_WORK ORDER_:
All lines from the one containing "You are a computer-use" through the final line of the records below should be reproduced exactly, with the pictures left out.

++++++++++++++++++++

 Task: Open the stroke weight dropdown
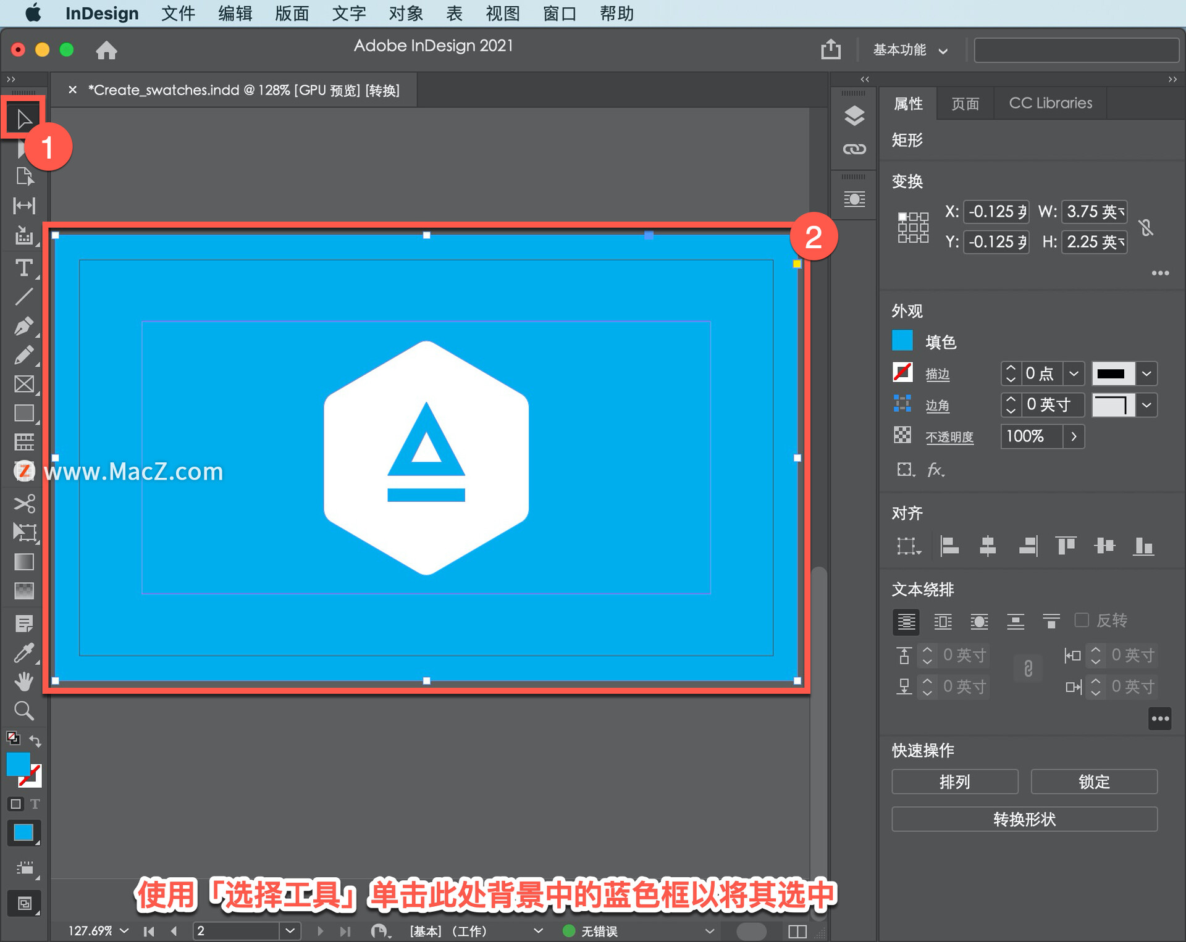coord(1074,373)
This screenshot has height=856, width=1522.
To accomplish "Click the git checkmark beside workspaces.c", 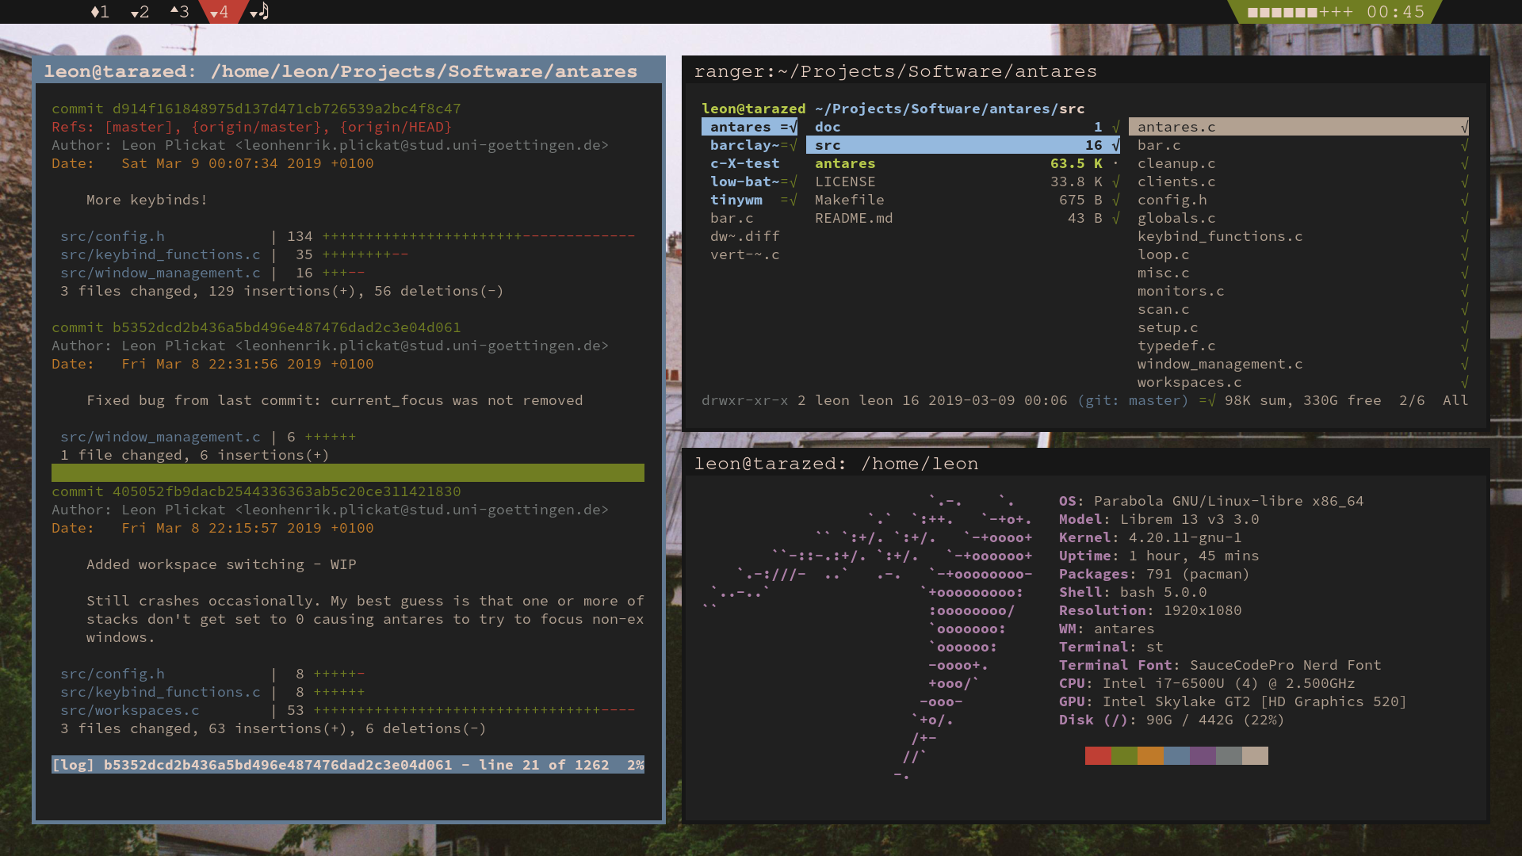I will pos(1465,382).
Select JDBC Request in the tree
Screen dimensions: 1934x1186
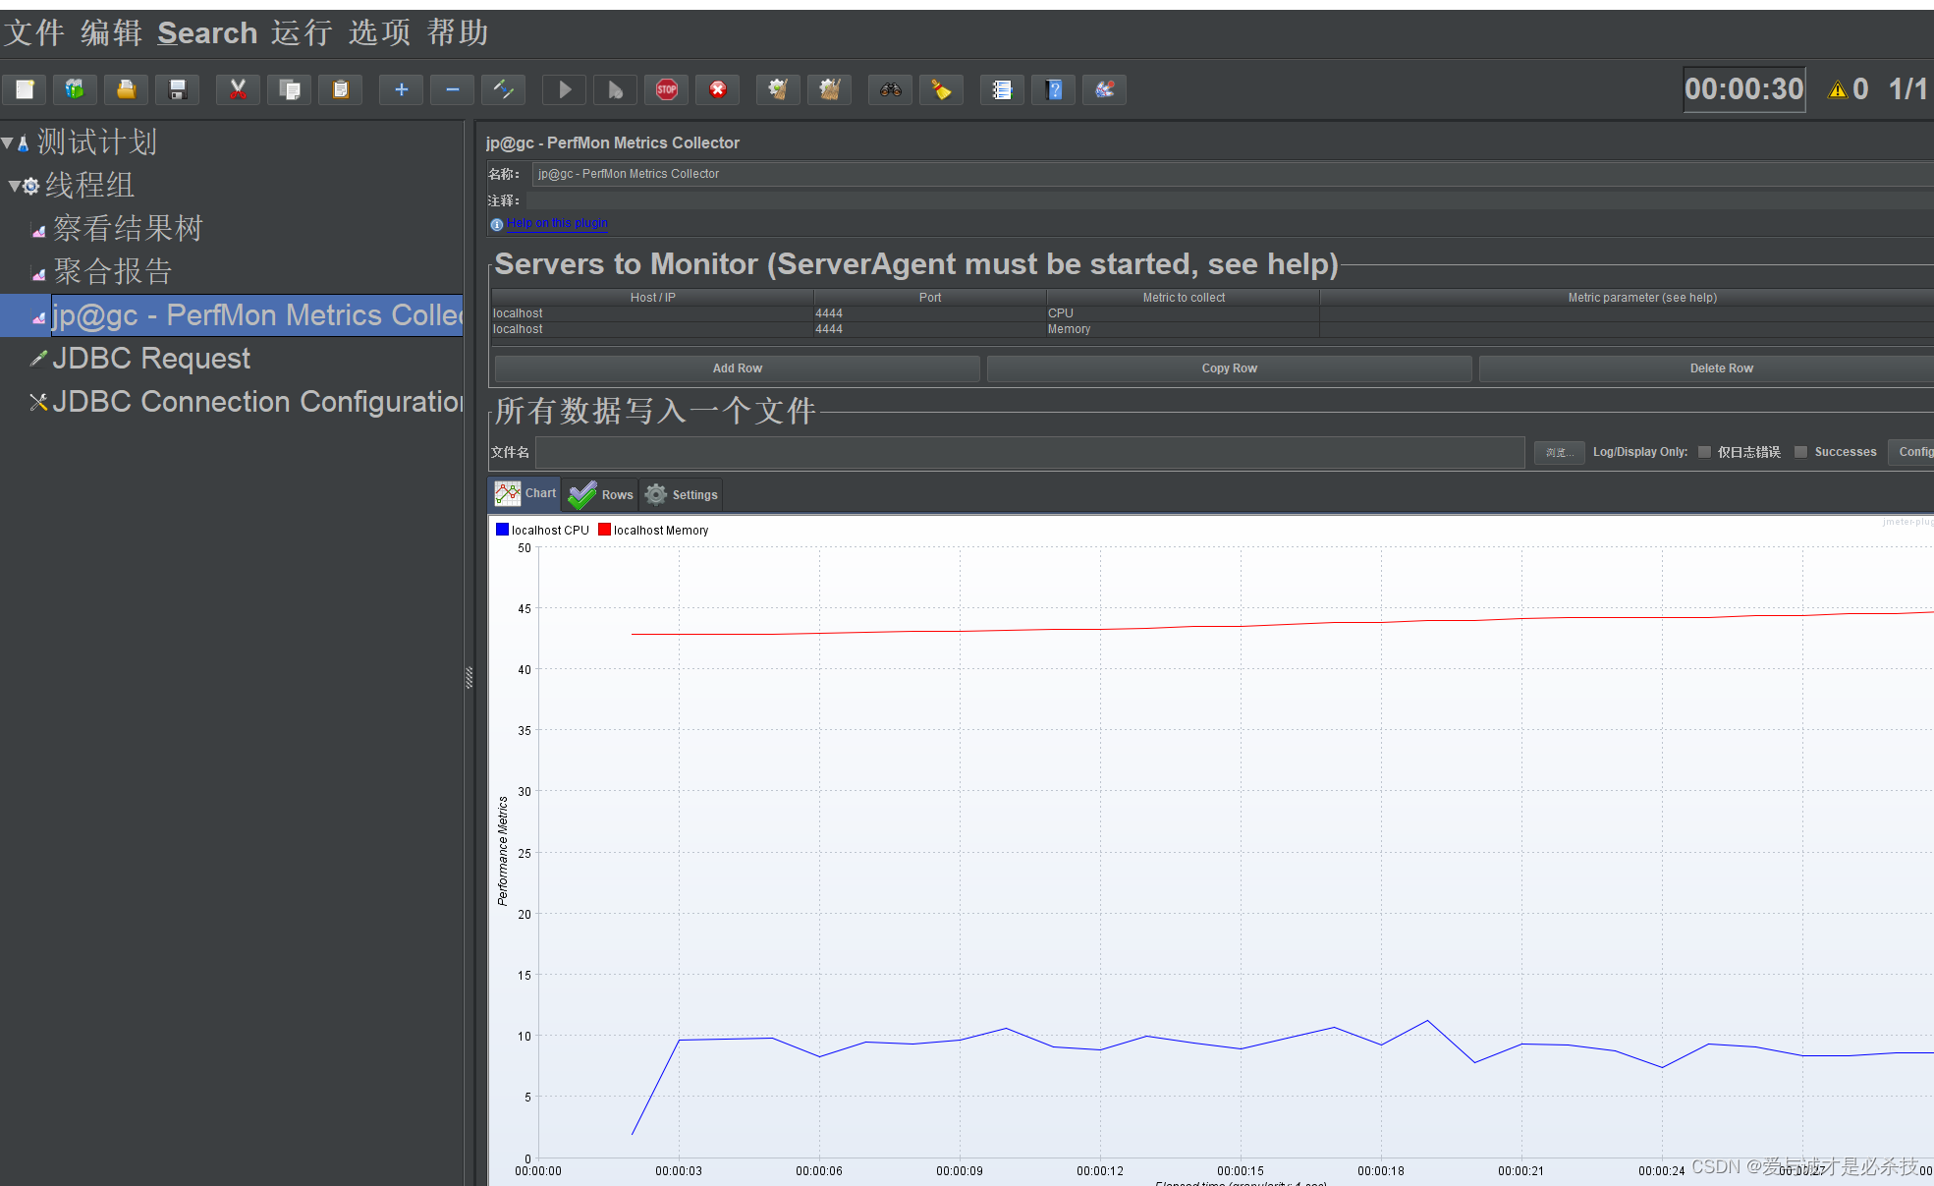coord(151,359)
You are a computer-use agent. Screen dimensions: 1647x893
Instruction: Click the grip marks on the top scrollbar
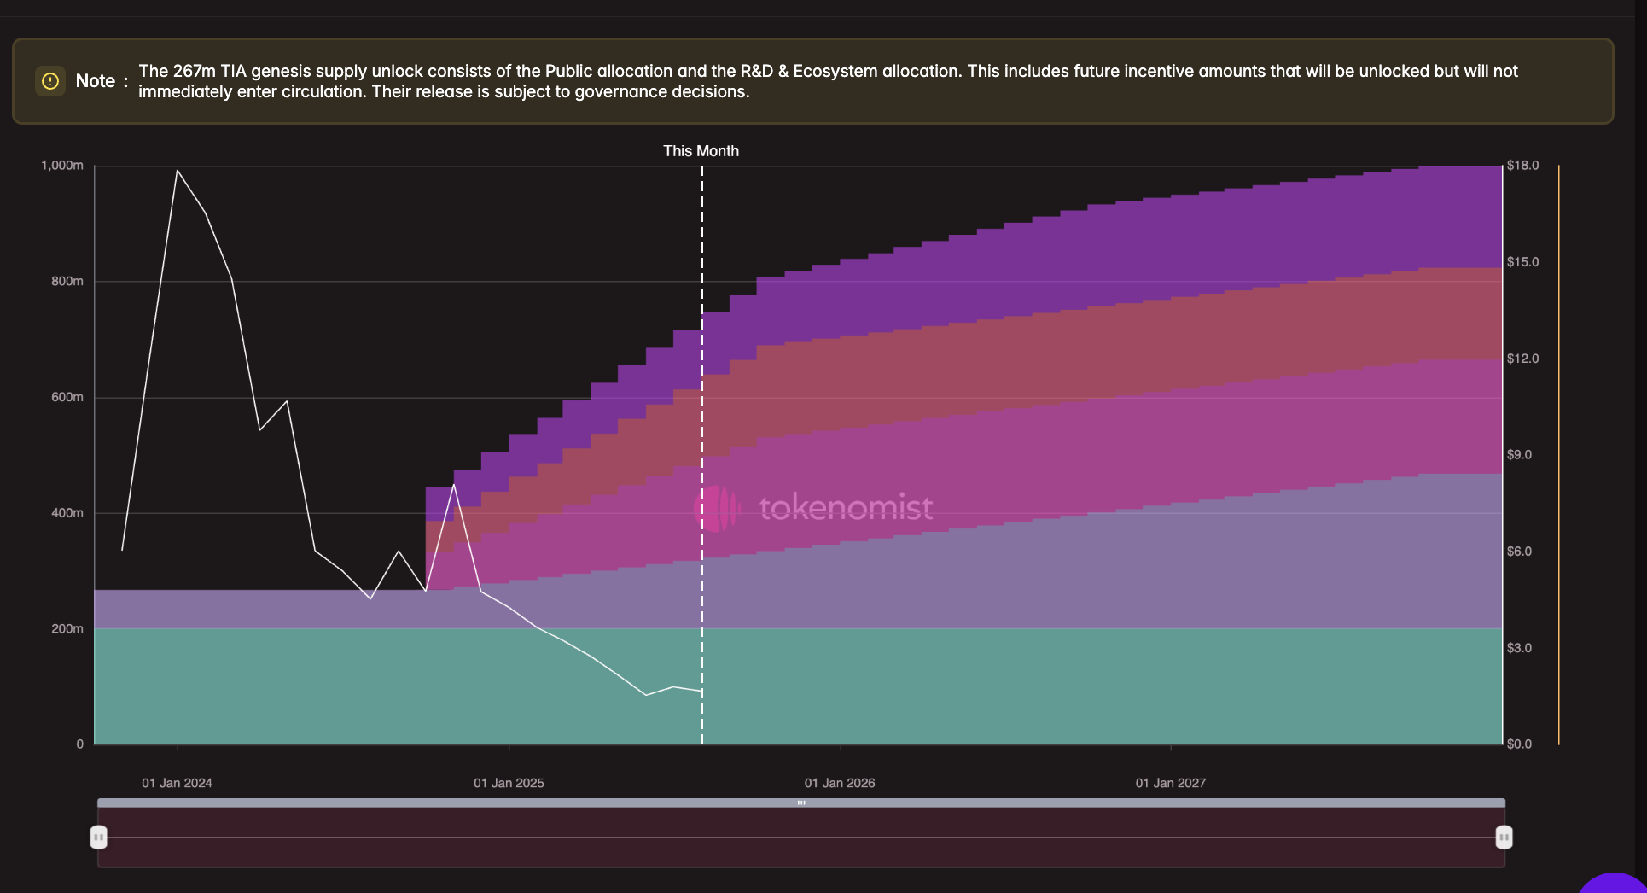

++++++++++++++++++++

_EXPECTED OUTPUT_:
You are a computer-use agent. Screen dimensions: 1647x893
Instruction: Click the grip marks on the top scrollbar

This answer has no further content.